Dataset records
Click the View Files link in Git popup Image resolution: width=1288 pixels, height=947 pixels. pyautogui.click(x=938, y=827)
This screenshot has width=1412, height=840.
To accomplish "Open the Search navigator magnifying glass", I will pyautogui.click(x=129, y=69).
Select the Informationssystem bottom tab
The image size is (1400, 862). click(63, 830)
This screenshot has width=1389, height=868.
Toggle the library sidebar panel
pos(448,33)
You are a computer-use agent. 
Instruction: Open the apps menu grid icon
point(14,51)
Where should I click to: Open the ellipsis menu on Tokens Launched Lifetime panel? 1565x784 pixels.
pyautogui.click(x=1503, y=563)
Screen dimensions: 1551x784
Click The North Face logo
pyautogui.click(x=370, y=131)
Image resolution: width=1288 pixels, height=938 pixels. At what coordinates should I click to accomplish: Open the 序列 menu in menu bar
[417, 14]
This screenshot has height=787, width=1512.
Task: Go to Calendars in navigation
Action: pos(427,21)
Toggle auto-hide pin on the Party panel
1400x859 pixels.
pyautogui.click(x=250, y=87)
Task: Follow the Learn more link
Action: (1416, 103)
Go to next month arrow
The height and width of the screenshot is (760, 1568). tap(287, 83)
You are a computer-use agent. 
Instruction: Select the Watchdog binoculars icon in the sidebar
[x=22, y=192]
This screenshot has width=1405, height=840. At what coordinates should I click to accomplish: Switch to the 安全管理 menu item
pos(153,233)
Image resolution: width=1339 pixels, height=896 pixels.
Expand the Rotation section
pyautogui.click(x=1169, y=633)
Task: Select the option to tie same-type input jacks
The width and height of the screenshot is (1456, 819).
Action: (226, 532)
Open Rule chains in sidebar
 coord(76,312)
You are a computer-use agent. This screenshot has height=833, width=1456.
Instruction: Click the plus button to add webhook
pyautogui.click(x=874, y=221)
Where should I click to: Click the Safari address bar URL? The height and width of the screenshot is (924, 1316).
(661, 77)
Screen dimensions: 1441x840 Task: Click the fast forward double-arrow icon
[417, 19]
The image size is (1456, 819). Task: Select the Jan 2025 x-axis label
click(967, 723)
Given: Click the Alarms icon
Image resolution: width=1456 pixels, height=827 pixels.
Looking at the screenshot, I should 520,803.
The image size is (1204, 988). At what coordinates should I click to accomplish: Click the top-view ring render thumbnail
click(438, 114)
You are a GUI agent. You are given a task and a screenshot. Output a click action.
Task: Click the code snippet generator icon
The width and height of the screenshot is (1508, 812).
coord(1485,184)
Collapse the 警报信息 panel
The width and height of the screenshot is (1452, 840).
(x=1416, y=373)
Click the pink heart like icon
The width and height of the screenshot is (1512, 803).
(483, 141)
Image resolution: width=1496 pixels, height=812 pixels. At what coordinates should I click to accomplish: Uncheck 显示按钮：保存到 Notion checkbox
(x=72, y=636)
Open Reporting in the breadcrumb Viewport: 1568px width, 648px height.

Exercise brief: Set down verbatim only the lines between the start of the data above and the line with "This screenshot has width=1389, height=868.", both boundaries included.

Reply to the exercise:
Click the View Files link in Git popup Image resolution: width=1288 pixels, height=947 pixels. pyautogui.click(x=938, y=827)
This screenshot has width=1412, height=840.
To accomplish "Open the Search navigator magnifying glass", I will pyautogui.click(x=129, y=69).
Select the Informationssystem bottom tab
The image size is (1400, 862). click(63, 830)
This screenshot has width=1389, height=868.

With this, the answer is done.